For the next four years he studied civil engineering, running with the best of the best.
“IIT is a tough place because we are so used to being the top of the class in our own small ponds, and here you find everyone is an alpha. Some are super-alpha. Like, in my dorm, the inventor of Google News was one batch ahead of me.
“As was the inventor of Google Finance, and somebody who worked for Microsoft’s latest technology,” he says.
“Initially, it’s a tough thing to handle for a young kid.”
It pushed him to set his bar higher.
After graduating, he joined the Essar Group in 1992 and was put in the chairman’s office, where he ended up assisting in the acquisitions of small businesses across the globe.
“Even though I was not trained for it, I started doing it. We bought some textile mills in Mauritius. And some machinery, incidentally from Odessa and Kyiv, and incorporated it into the Hazira plant (near Surat). These were plants that were getting mothballed. We bought them and repurposed them.”
Later, he joined the Indian Institute of Management-Calcutta and thereafter did a two-month internship with ITCin Kerala.
“Kochi was the number one branch for ITC in the country,” he says.
This done, he went right back to Essar, to the chairman’s office, in 1995.
But somewhere he felt the group was not on an upward trajectory and decided to look for a new gig.
At the time, he was living in Andheri East (north west Mumbai) near the train station, sharing a rental with two other bachelors.

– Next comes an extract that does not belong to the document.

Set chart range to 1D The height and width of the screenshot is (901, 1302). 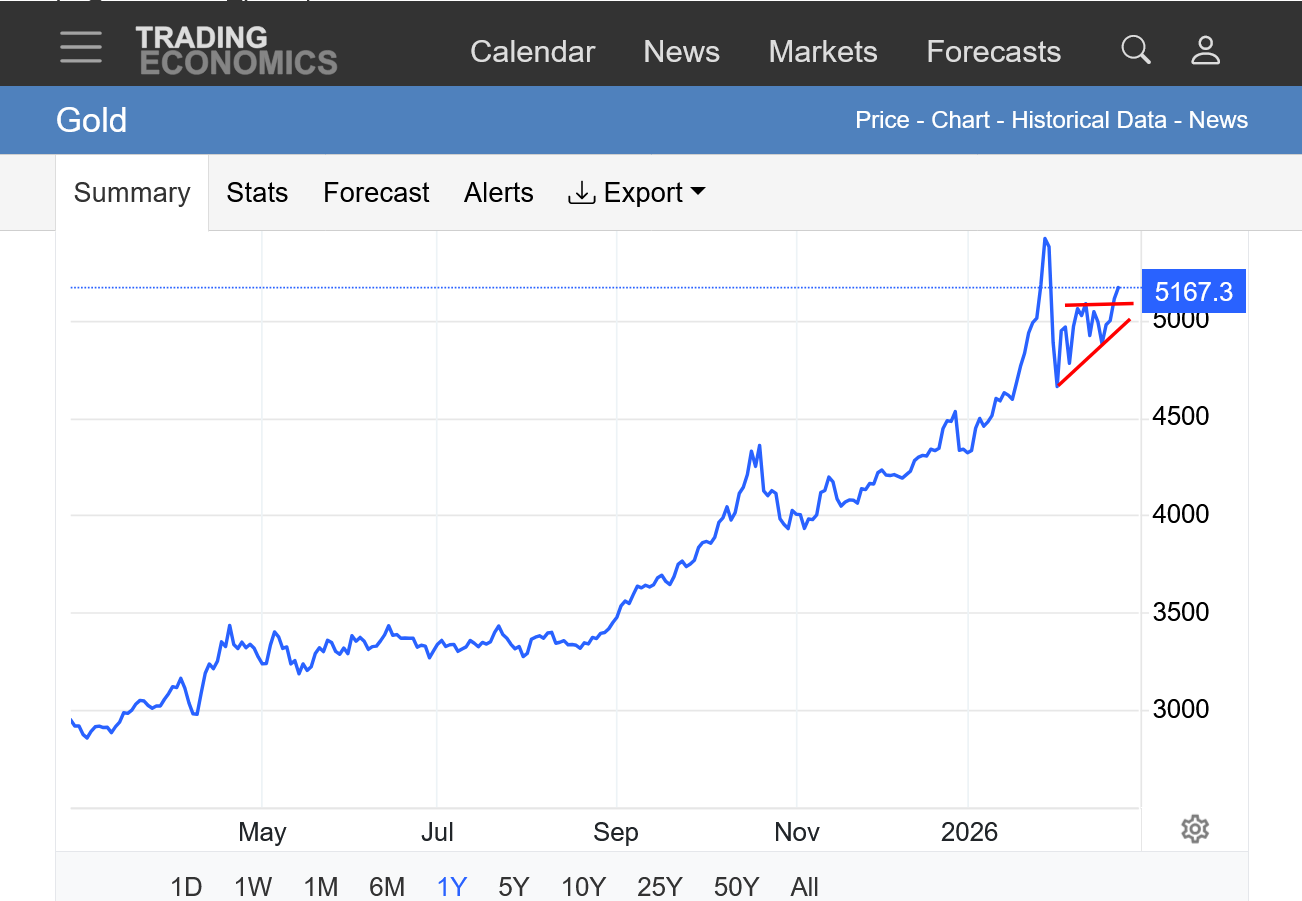tap(186, 886)
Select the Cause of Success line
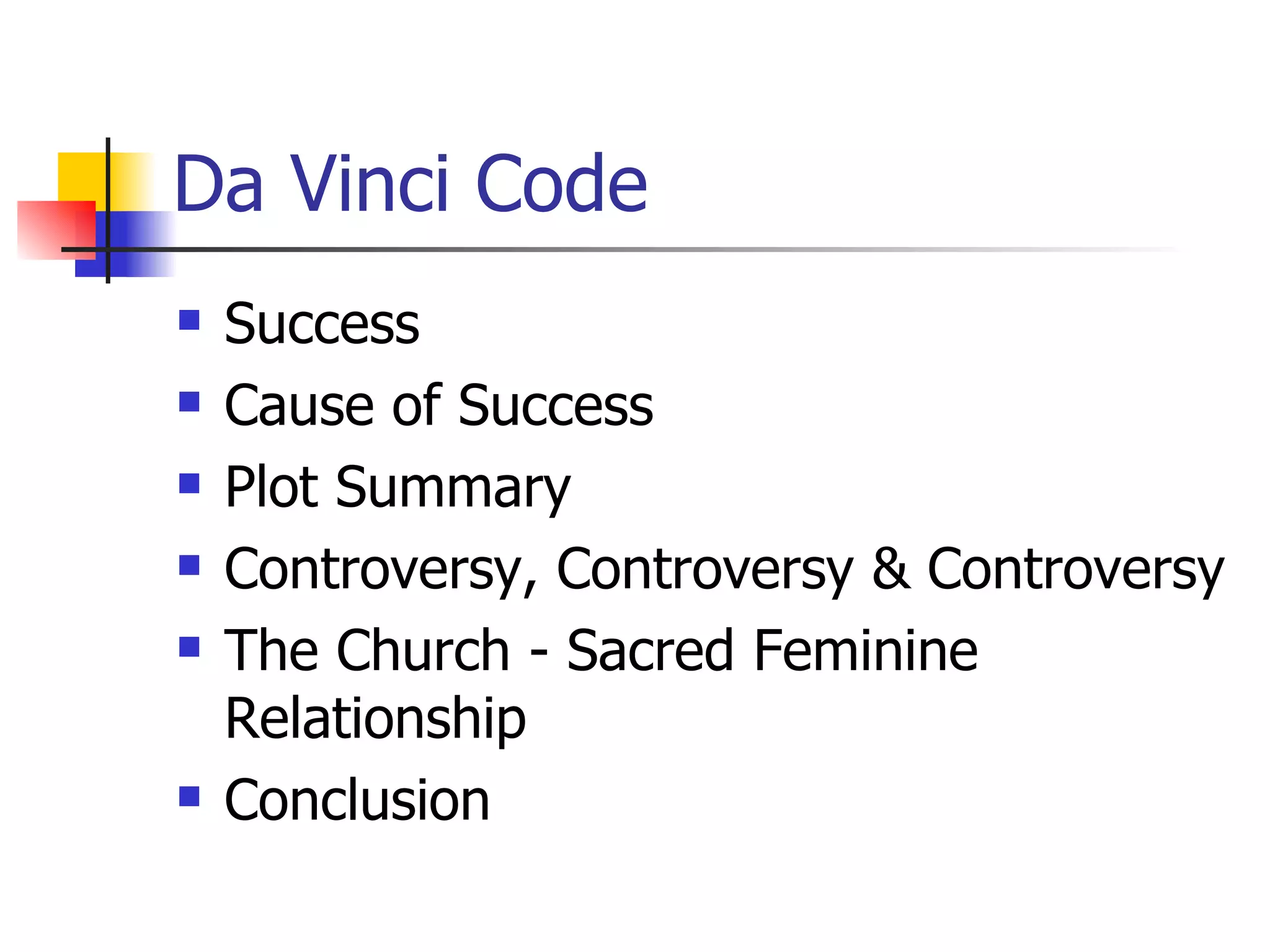The image size is (1270, 952). [438, 405]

His girlfriend (now wife; they married in 1997) from IIM lived in Bandra (also in north west Mumbai) and worked for Kotak Mahindra Bank at the time.
Our lunch has arrived, and we dig in.
“I got hired by ICRA (the credit rating agency),” Viswanath says, but after a couple of years, he jumped to technology and joined Cognizant.
At this point he moved to the UK, where he worked with clients across Europe, including Nokia, and made regular visits to Finland.
But in 2003, he returned to India with his wife.
Though still with Cognizant, he now intensely wanted to start something of his own.
He toyed with the idea of starting an auto components business, but abandoned it when he factored in the capital required.
As he pauses to dig into the broccoli, Viswanath says he took six months off to research the business possibilities and saw what a huge and growing area analytics was turning out to be.
And thus was born LatentView.
By 2010, LatentView started winning international customers, and in two quarters, went from 80 per cent of business coming from India to 95 per cent coming from the US.
“Today, two-thirds of our customer base is from Silicon Valley. And we have 15 per cent or so in retail. So again, the largest retailers in the US are our customers.”
Of LatentView’s 900 employees, 150 are in the US.
Does he get this pushback from promoters — that they know their business better than he does?
“Yes, I get to hear that, until they see the data, which is black and white, and then they sit up and say, ‘I never knew this about my business’.”
For one particular digital business, for instance, LatentView demonstrated that if customers did four transactions, they would stay on for life.
But if they did less than two, there was a high chance of losing them.
A left brain, right brain approach?
“That’s right,” says Viswanath. “We call it man plus machine. You need to have analysts of great quality who know how to interpret this data and more importantly, debate it and defend your judgement with the business leaders who may have a coloured view that’s not based on data.”
Is such a business profitable? “Very,” comes the answer.
“So much so that we bootstrapped our way all through the IPO.”
Of LatentView’s revenue of some Rs 360 crore (Rs 3.6 billion), profit margins are at 30 per cent, much more than some companies five times bigger.
We’re almost done with lunch and I can’t help but ask if he has used his market analytics on his own company to identify the gaps, and the rights and wrongs?
He smiles: “Not in the equities market, but as a business. For instance, we use data analytics and AI for hiring processes.”
In a world driven by instant gratification, does he have words of wisdom for young entrepreneurs?
“It has taken us 15 years to get to where we are. It obviously doesn’t happen overnight.”